最先端を行くフランス料理
先に記事にしたが、筆者はワインスクールで『美食の技法』という講義を担当している。といってもワインスクールでワインを解説するのではなく、レストランに集合して食事を通して「レストランでおいしいものをおいしく食べるにはどうしたらいいか?」について話すというクラスである。
ワインスクールでは授業後のワイン会が一般的だが、最初からレストランでの講義となれば教室から店に移動する面倒もない。第1回の古典的料理から第2回の軽い料理を経て、全3回の最終回には「現代の料理」をテーマに会場のフランス料理店『オレキス』の料理を多皿構成のコースで味わう。しかも今回は参加者のご厚意でワイン提供を受け、カリフォルニア屈指のレアものワインを組み込むこととなったのだった。
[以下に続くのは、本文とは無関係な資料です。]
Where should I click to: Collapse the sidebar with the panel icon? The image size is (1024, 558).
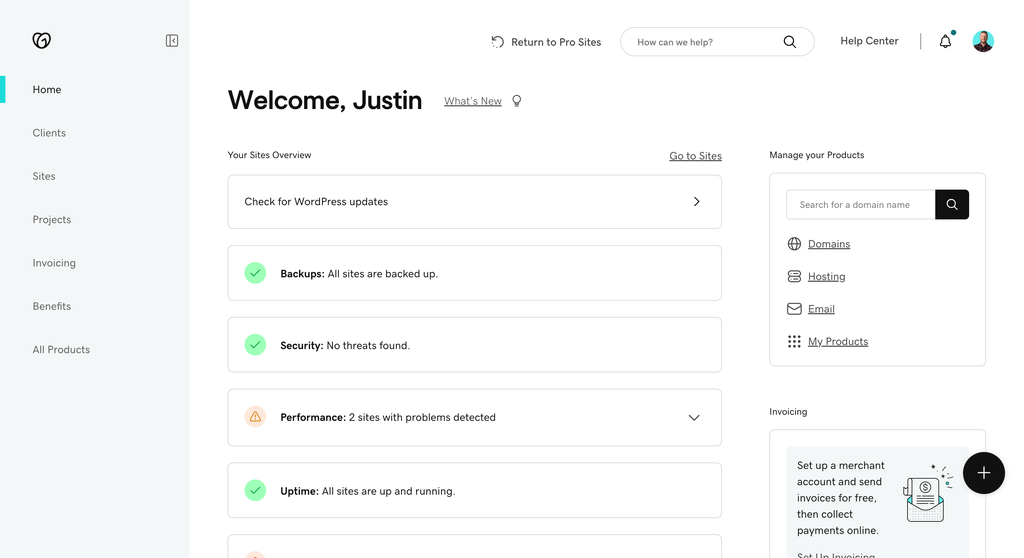tap(172, 41)
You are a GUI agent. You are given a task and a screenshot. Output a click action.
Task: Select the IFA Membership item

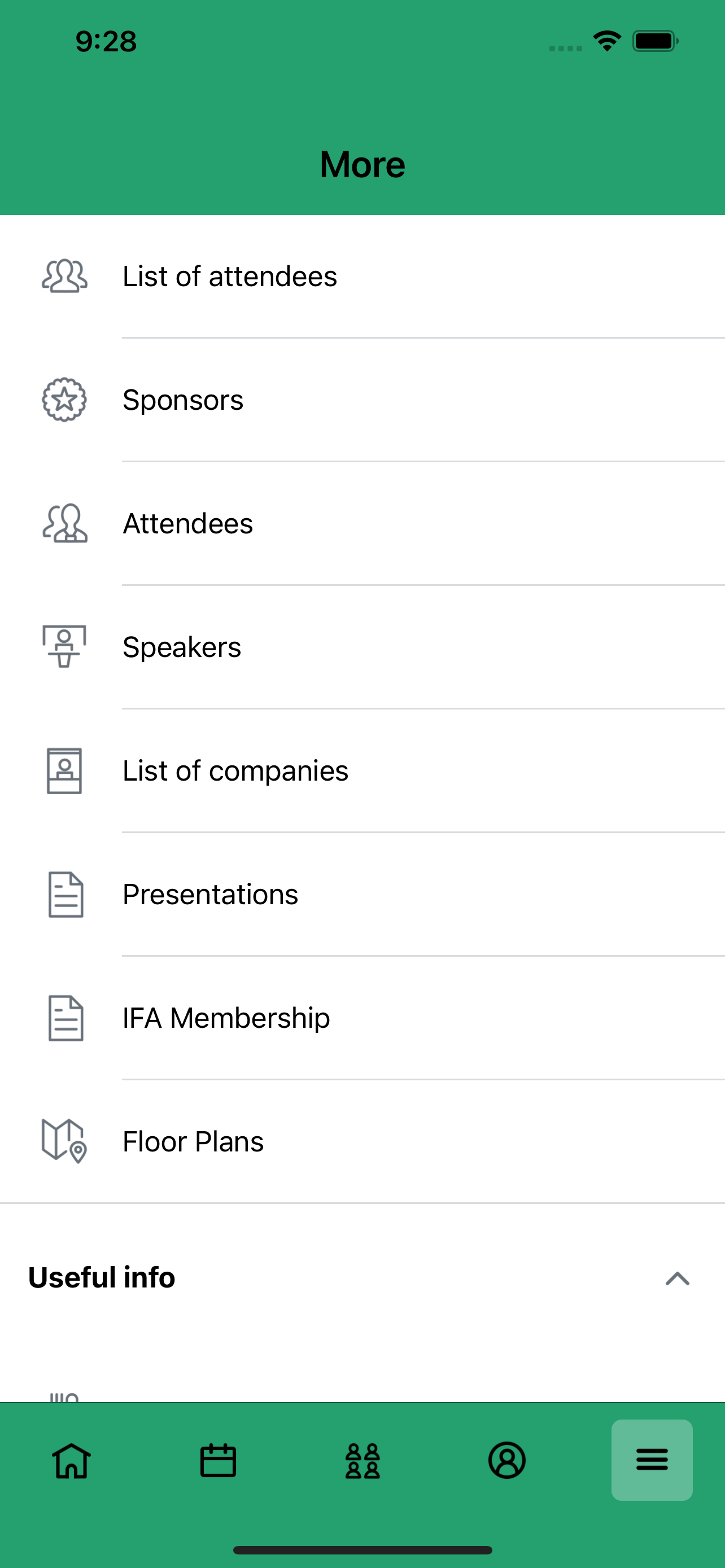(363, 1018)
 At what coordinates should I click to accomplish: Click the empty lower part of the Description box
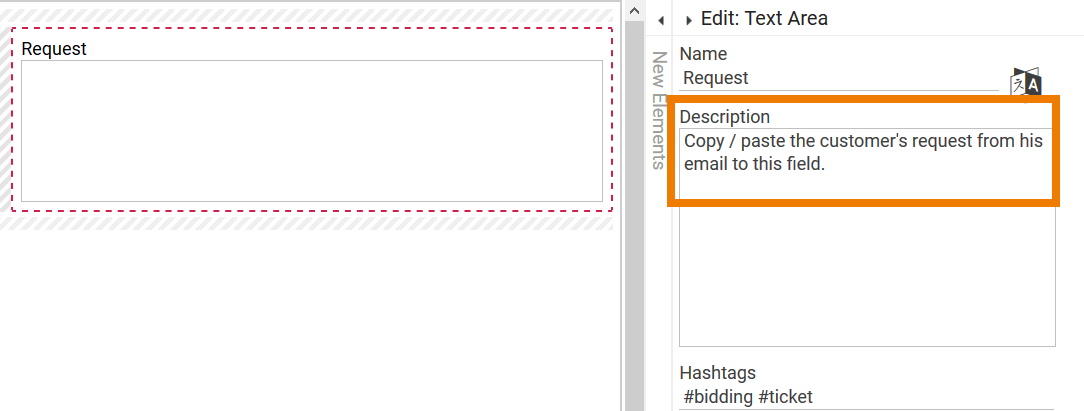(866, 280)
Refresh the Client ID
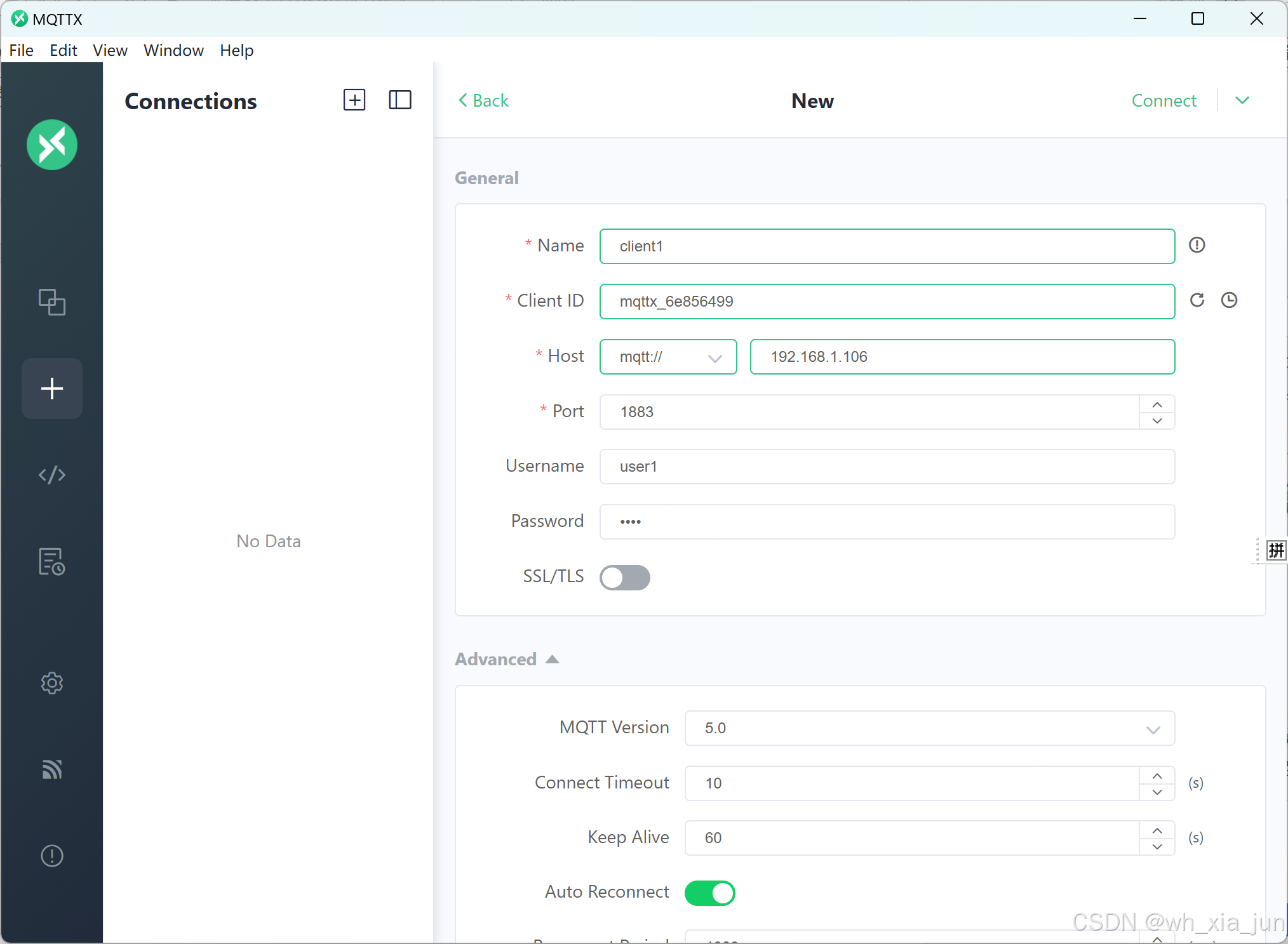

まず、3種類を同時に提供するアミューズ・ブーシュ(一口のお楽しみ)。写真左から『レモングラスと抹茶のソルティーアイス』『人参のムース クンババス風味のヨーグルトソース』『ジビエのパテ トリュフ風味』だ。「クンババス」とはコブミカン(柑橘類の一種。東南アジアで葉や小粒な実を料理に使う)のことで、フランス語ではcumbaba、combava、combawaなどと呼ばれるそうだ。レモングラスやコブミカンそしてトリュフと、清涼感から冬の名残の季節感につながる香りのインパクトが食欲をかき立てる。
食事の始まりに合わせたワインは、エドモン・シュールランが造るシャンパーニュでノンヴィンテージの『カルト・ノワール』。自然な栽培を実践する平均樹齢25年の畑でピノ・ノワールを主に栽培する。ブドウは木製の垂直型圧搾機で搾汁し、ステンレスタンクで発酵・熟成。10から12の異なる区画ごとに醸造しすべてマロラクティック発酵させる(乳酸菌の働きでリンゴ酸を乳酸に変換させる)もの。品種配合はピノ・ノワール70%、シャルドネ30%で、ピノによる適度なコクの後にシャルドネのキレが感じられ、おつまみの余韻を際立ててくれる。